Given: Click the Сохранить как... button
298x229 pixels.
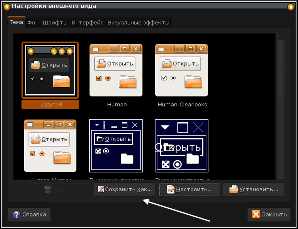Looking at the screenshot, I should (x=125, y=189).
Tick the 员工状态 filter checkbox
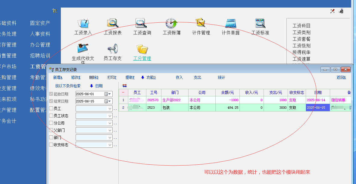 (51, 116)
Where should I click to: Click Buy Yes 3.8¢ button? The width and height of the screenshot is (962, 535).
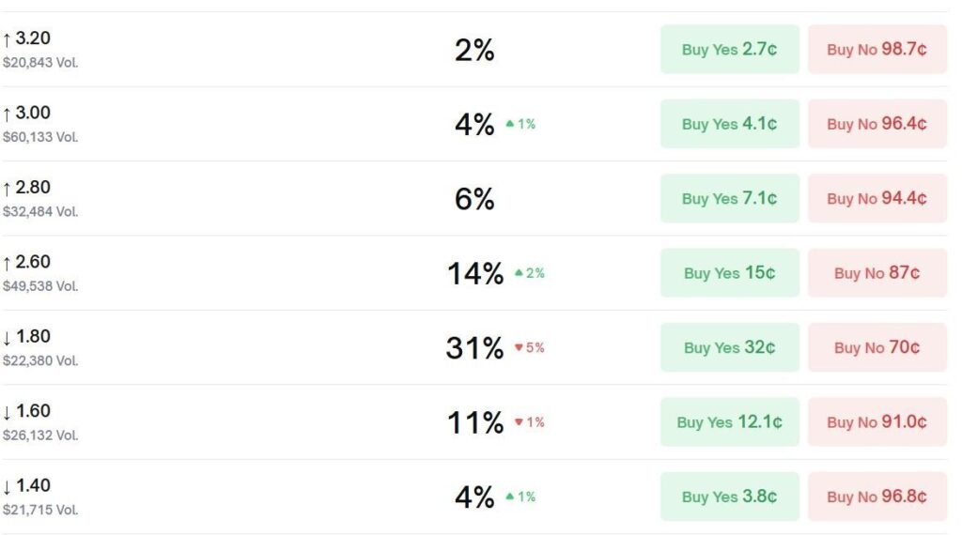click(x=729, y=497)
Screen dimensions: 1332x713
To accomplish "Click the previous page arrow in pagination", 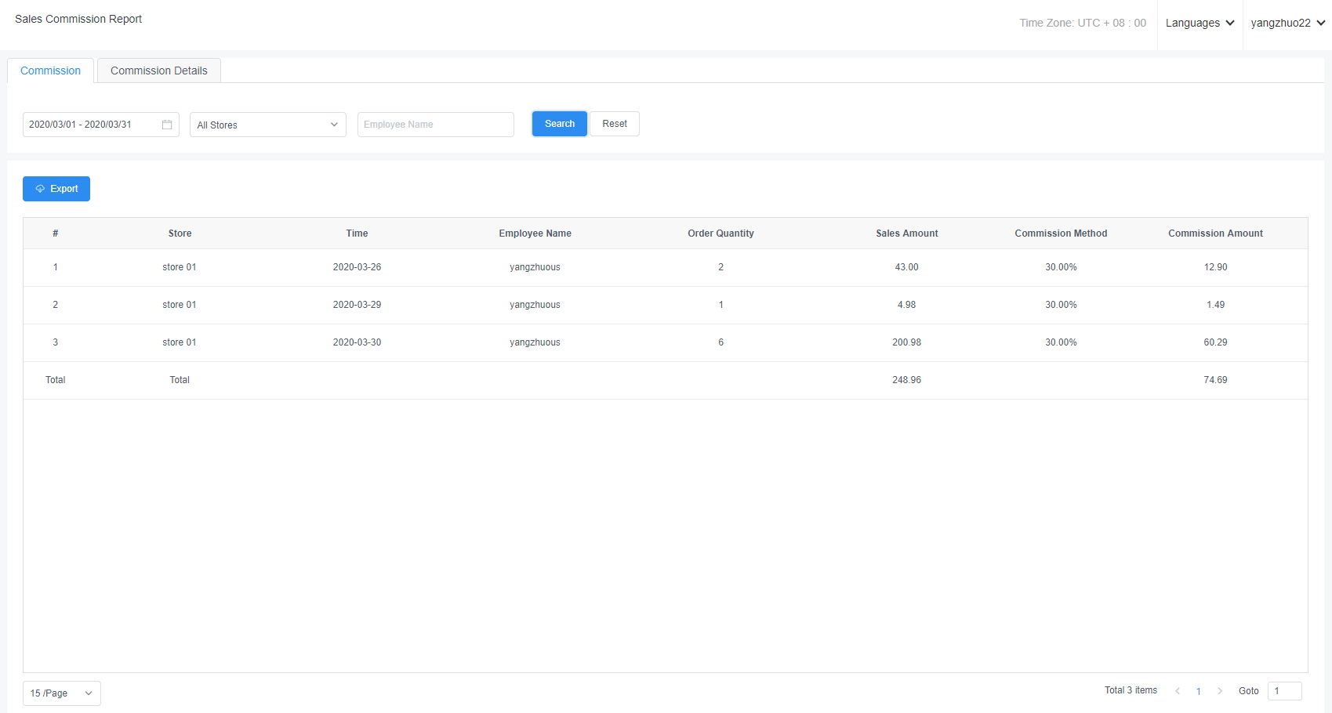I will tap(1177, 691).
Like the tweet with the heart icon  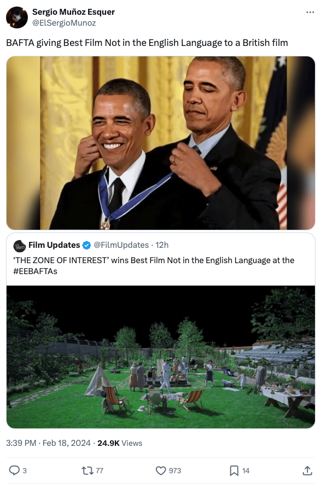coord(161,470)
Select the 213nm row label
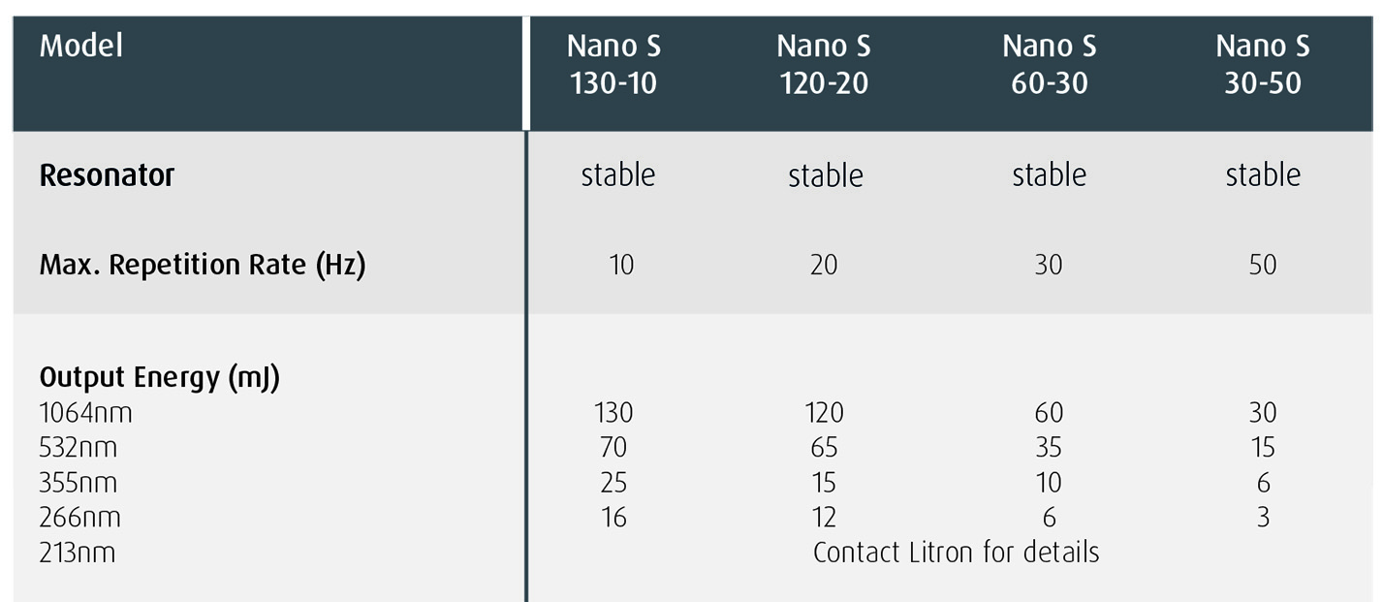The width and height of the screenshot is (1383, 602). pyautogui.click(x=78, y=553)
▬▬▬▬▬▬
Could the lines from the top of the material through the line with "Screen dimensions: 1332x713" be repeated exactly, pictures left out?

## Answer space
Given: Click the Сохранить как... button
298x229 pixels.
Looking at the screenshot, I should (x=125, y=189).
Tick the 员工状态 filter checkbox
 (51, 116)
Where should I click to: Click Buy Yes 3.8¢ button? The width and height of the screenshot is (962, 535).
click(x=729, y=497)
Screen dimensions: 1332x713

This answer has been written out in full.